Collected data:
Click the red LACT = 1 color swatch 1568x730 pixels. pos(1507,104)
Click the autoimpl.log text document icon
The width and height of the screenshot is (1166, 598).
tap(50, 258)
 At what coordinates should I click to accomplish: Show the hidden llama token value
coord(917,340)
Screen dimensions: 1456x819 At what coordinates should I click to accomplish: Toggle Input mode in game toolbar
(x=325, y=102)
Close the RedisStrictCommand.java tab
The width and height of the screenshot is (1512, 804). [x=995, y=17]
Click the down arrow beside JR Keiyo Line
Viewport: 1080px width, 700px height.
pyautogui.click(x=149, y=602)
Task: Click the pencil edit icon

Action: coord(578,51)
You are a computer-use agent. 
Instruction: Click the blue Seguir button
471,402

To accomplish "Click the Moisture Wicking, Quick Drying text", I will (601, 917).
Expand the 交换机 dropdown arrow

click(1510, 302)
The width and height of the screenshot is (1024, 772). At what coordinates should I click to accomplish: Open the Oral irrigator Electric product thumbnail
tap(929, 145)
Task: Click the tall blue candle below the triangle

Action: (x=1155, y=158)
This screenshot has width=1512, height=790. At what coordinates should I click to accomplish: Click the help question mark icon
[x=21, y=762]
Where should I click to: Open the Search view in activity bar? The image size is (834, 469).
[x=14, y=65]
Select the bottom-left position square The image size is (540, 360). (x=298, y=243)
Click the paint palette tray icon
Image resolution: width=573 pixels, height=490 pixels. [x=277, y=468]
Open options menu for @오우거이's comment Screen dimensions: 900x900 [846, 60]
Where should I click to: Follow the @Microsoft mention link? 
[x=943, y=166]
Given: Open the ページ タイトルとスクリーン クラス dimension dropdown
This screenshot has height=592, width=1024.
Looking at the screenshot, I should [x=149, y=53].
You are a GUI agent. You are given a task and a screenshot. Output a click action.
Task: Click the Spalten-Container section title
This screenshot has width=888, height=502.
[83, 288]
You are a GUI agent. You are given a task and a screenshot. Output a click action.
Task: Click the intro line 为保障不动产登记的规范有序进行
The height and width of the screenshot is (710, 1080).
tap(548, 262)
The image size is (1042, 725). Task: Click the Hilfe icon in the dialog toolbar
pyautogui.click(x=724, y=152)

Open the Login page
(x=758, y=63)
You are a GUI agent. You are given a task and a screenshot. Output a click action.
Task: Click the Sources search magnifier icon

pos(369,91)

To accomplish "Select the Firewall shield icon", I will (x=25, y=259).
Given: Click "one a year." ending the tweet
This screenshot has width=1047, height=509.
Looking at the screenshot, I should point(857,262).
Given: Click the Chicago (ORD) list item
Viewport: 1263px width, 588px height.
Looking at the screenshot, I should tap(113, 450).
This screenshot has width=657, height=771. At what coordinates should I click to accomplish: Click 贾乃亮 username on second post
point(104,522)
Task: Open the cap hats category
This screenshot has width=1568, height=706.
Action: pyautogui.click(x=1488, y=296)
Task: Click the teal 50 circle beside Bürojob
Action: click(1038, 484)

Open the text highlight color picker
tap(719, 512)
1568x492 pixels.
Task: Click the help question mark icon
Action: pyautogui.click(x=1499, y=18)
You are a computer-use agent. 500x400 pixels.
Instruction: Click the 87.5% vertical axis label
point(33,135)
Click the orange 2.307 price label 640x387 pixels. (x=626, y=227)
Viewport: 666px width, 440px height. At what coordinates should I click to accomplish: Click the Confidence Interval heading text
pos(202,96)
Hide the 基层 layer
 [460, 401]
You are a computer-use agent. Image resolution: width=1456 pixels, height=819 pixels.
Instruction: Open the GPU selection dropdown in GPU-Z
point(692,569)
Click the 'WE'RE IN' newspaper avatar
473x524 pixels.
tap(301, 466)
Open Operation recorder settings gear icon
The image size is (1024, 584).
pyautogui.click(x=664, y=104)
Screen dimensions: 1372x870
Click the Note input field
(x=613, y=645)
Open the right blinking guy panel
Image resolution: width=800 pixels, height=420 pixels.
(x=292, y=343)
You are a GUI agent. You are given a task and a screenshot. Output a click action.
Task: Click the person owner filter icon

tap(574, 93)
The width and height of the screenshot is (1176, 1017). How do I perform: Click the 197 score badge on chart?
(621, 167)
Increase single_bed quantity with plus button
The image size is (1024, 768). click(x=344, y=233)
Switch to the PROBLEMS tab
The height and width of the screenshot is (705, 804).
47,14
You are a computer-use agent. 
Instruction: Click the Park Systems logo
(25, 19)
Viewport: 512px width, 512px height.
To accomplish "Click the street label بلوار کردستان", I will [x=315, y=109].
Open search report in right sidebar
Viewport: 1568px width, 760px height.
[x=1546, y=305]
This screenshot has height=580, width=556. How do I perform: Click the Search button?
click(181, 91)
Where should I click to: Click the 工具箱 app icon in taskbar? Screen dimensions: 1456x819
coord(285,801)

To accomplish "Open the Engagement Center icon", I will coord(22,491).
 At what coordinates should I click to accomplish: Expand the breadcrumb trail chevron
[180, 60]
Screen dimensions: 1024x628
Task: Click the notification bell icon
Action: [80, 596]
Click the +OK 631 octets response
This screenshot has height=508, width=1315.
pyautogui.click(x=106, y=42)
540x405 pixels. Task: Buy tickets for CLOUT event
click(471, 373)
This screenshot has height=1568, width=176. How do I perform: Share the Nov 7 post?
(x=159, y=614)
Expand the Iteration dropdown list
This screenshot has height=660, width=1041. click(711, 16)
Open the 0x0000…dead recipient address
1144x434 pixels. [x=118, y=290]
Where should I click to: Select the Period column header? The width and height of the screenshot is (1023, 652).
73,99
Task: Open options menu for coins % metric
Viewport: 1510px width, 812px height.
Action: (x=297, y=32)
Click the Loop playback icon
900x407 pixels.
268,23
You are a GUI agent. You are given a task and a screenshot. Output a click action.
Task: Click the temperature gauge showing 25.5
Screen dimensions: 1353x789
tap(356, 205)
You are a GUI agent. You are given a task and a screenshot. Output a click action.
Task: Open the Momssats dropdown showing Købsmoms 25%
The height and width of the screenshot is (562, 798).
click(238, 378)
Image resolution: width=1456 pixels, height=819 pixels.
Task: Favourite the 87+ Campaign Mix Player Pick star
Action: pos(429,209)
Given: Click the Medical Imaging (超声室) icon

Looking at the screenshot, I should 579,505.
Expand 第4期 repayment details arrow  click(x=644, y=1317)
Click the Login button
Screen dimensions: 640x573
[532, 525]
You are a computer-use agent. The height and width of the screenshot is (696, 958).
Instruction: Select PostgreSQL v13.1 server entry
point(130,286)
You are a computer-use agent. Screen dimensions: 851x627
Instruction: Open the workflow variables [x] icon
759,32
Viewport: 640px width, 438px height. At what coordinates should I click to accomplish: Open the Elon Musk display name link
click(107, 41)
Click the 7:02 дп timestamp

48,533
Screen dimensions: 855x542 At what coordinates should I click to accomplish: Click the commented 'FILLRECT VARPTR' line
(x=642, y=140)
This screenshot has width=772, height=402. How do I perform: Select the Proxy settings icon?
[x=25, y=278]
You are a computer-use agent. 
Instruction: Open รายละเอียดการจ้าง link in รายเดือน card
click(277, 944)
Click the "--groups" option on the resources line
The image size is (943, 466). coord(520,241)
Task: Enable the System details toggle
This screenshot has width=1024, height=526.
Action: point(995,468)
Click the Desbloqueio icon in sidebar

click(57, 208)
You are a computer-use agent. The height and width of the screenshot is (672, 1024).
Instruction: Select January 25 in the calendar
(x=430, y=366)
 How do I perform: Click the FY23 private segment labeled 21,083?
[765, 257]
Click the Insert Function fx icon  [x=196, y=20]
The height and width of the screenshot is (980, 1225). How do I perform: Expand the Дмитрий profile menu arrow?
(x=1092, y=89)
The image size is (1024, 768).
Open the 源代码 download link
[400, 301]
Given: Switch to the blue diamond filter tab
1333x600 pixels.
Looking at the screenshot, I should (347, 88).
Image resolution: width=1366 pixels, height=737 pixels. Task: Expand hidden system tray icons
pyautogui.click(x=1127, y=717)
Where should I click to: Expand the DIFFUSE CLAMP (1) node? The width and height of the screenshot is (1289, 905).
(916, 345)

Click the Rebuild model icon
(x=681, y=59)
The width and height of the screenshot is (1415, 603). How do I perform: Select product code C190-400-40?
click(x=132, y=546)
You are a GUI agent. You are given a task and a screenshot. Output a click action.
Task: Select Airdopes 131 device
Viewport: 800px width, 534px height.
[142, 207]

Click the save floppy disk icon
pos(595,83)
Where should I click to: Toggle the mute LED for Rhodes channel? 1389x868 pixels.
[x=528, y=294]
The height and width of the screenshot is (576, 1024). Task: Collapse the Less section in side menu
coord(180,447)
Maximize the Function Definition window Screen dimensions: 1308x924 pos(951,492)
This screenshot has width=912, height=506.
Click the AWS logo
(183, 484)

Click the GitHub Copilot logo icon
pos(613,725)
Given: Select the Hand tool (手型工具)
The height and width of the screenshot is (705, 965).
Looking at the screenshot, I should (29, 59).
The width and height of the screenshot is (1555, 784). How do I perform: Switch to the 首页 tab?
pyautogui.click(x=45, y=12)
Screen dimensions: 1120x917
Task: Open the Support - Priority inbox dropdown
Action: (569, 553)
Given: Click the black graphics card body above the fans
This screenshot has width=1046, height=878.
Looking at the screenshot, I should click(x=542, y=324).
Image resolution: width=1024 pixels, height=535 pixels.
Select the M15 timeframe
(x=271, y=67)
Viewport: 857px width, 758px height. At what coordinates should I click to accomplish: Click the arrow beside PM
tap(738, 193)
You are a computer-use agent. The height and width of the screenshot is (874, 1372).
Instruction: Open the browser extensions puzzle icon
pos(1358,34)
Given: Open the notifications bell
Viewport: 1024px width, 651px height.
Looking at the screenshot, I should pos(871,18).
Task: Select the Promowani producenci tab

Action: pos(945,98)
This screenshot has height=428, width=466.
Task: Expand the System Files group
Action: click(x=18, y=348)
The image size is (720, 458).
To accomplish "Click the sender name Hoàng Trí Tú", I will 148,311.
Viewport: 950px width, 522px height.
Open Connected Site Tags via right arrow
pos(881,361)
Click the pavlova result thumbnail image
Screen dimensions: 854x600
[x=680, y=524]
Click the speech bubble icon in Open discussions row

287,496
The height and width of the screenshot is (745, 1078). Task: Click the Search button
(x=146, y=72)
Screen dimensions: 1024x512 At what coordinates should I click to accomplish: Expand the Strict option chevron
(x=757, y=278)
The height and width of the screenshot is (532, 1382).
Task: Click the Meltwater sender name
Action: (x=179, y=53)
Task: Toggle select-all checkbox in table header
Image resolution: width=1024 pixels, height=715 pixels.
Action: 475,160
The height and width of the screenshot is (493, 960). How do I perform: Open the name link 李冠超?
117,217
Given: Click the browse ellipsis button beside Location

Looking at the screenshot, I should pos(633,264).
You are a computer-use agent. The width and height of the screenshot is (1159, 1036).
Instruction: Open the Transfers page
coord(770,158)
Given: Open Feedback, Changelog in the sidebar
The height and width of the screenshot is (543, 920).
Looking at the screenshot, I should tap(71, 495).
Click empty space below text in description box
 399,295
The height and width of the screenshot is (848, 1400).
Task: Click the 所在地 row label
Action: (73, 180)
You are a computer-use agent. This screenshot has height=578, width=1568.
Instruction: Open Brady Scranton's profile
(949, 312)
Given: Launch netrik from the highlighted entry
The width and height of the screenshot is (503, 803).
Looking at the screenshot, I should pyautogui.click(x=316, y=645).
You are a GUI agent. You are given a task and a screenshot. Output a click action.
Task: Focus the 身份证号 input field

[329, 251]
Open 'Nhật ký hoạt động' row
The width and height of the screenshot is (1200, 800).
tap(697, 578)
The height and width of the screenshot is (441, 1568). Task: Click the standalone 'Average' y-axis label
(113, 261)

> _Problem requirements_:
For each line above that contains the word "details", copy that line.

> _Answer for this exercise_:
Expand 第4期 repayment details arrow  click(x=644, y=1317)
Task: Enable the System details toggle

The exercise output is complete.